Vauxhall’s pension scheme is among the largest within the UK, with 15,000 members.
Pensions skilled John Ralfe mentioned Peugeot proprietor PSA wouldn’t need to contact it “with a barge pole”, saying he thought it had a deficit of about £1bn.
Half of the members had been pensioners, Mr Ralfe instructed the BBC’s Right this moment programme.
Based on firm filings to the tip of 2014 – the most recent out there – the pension scheme had belongings of about £1.8bn however liabilities of about £2.6bn, leaving a deficit of £840m.
Since then file low rates of interest have hit the returns on authorities debt by which massive pension schemes make investments closely, so the deficit has in all probability grown, Mr Ralfe mentioned.
Final week it emerged that PSA Group, which additionally makes Citroen automobiles, was in talks about taking up GM’s loss-making European enterprise, Opel.
Mr Ralfe instructed Right this moment the scale of the deficit was a “main concern for the takeover”. “At greatest it is a stumbling block, at worst it might be a deal breaker,” he mentioned.
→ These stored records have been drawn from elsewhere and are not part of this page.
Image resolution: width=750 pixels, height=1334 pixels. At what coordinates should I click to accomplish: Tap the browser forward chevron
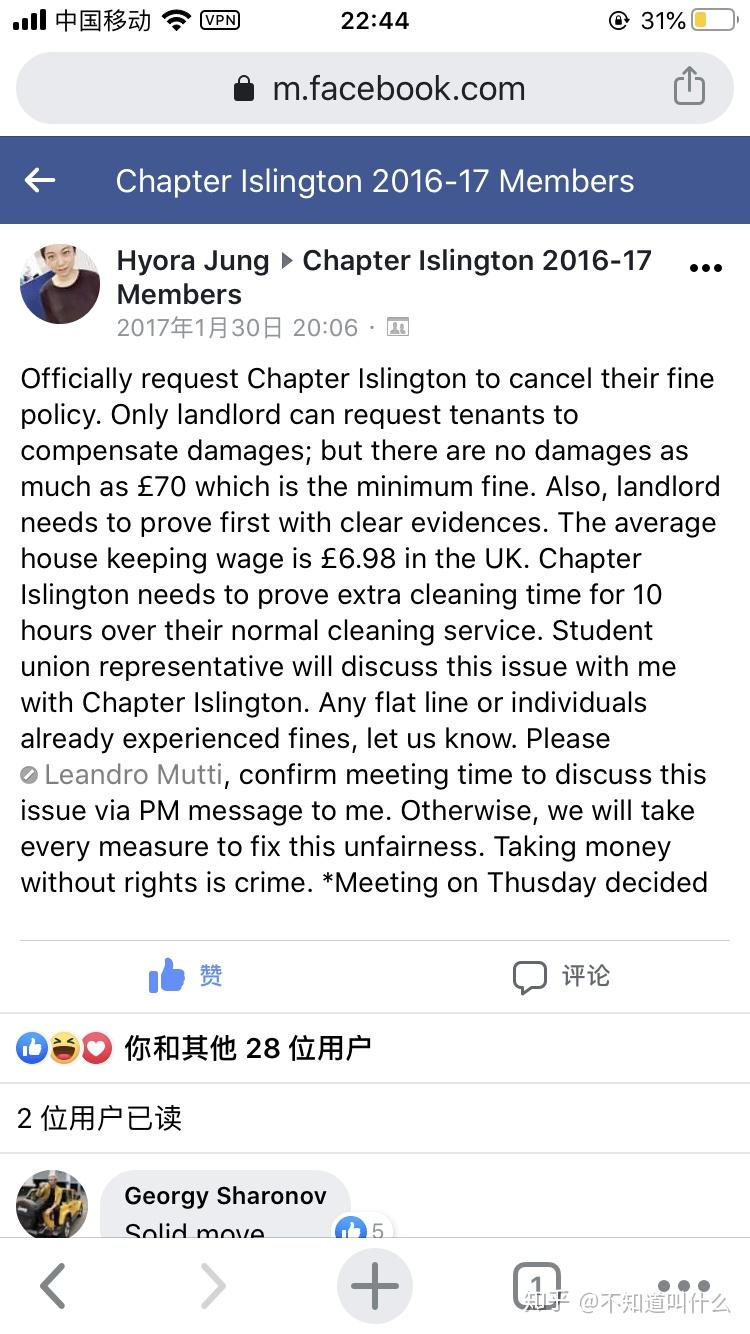212,1286
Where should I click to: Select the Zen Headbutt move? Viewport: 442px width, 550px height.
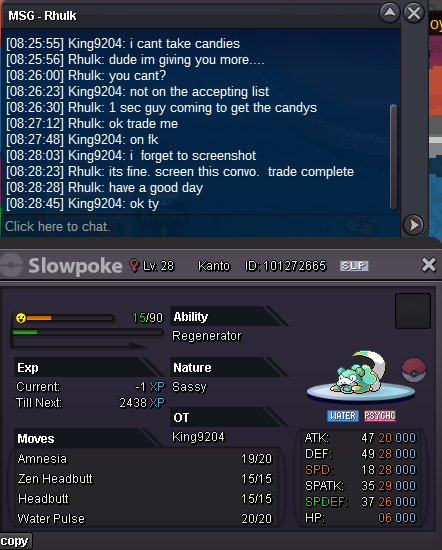pos(145,479)
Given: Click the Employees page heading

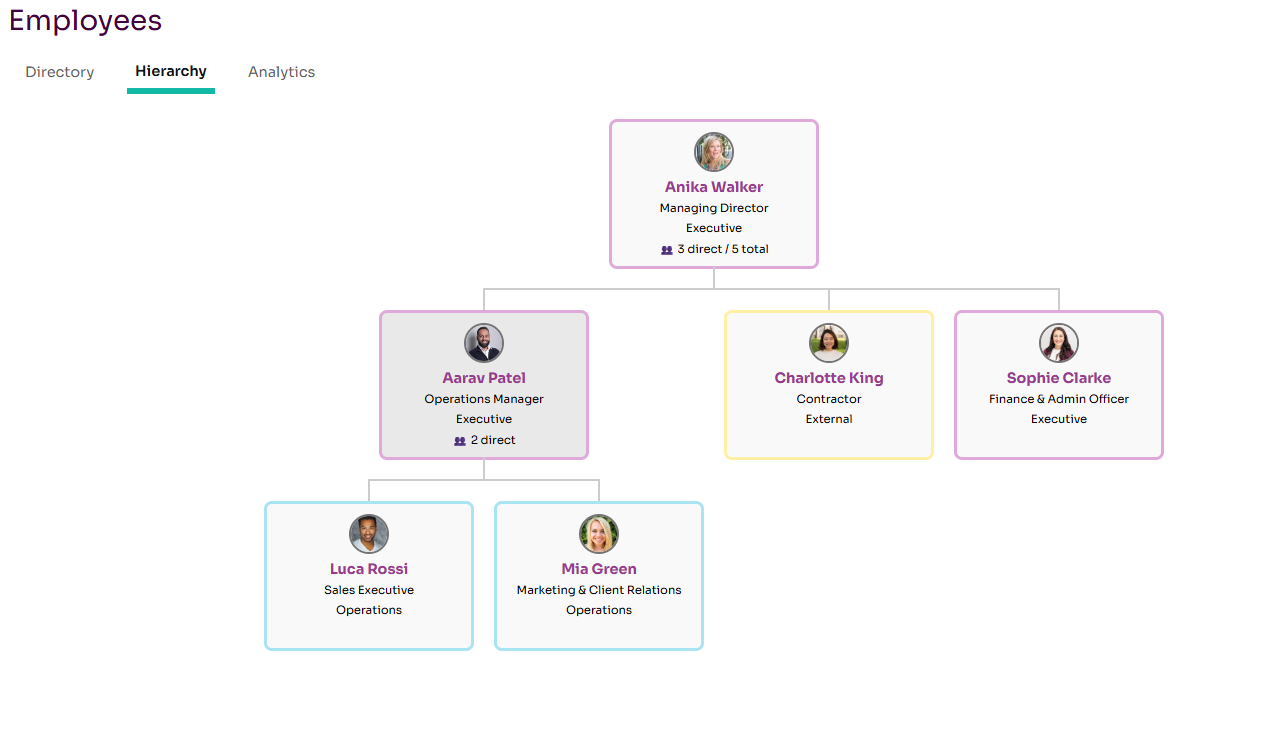Looking at the screenshot, I should point(85,20).
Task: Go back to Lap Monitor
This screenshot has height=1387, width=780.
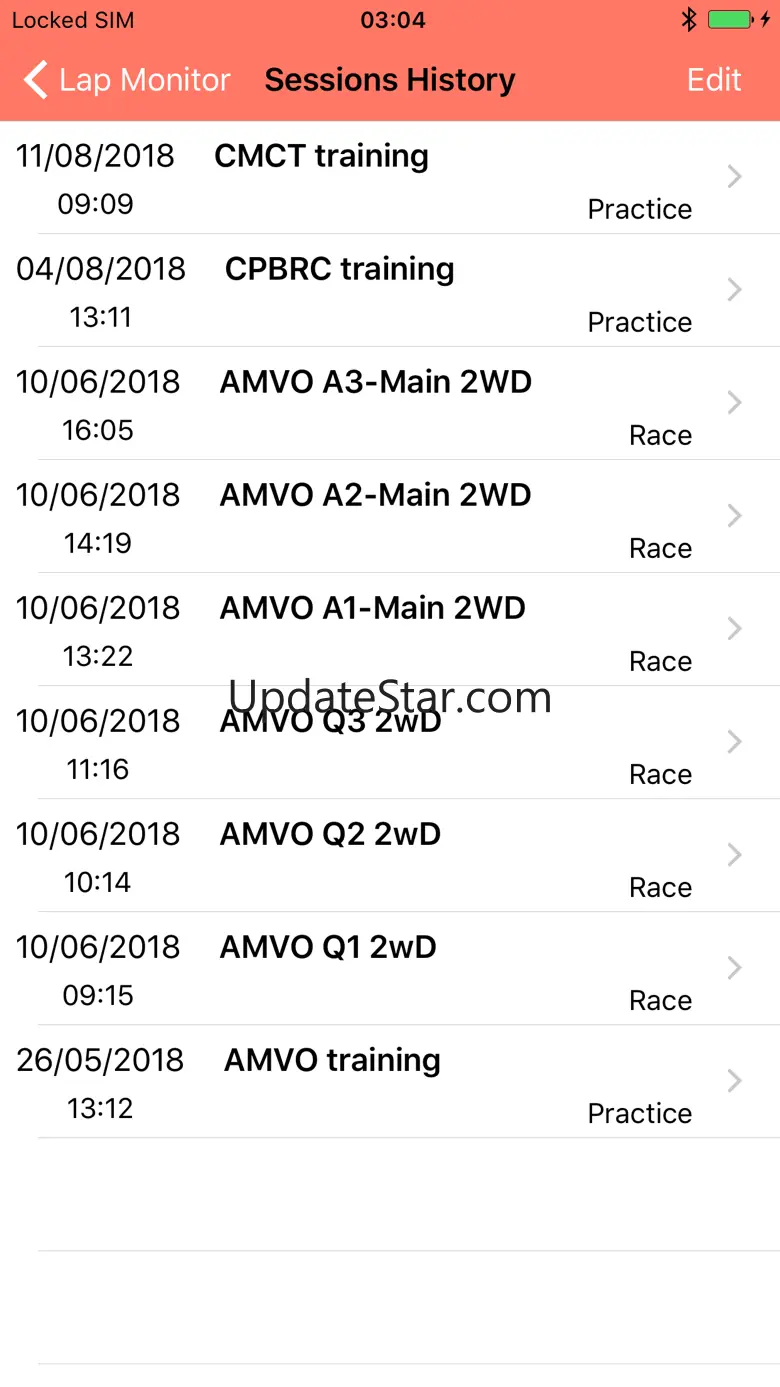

He mentioned he was clear that PSA wouldn’t need to tackle the pension scheme so they’d solely purchase the working belongings, together with the plant and the Vauxhall model, leaving the pensions with Normal Motors UK, he mentioned.
“The difficulty with that’s that that may then be an organization with no belongings, so what must occur… is that Normal Motors US must concern a assure for that UK firm,” he added.
PSA, which already works with GM in Europe on a number of tasks, mentioned a takeover was amongst “quite a few strategic initiatives” being thought of.
Any deal would contain Opel’s UK arm, Vauxhall, which employs four,500 workers at crops at Ellesmere Port and Luton.
Unite union chief Len McCluskey is because of meet the chief govt of PSA Group, Carlos Tavares, this week to debate the deal and any influence it may need on jobs.
Mr Ralfe mentioned he didn’t assume the Vauxhall pensioners wanted to be fearful about their place, however mentioned that whereas politicians had been “working round everywhere asking about jobs, they need to even be working round asking about pensions”.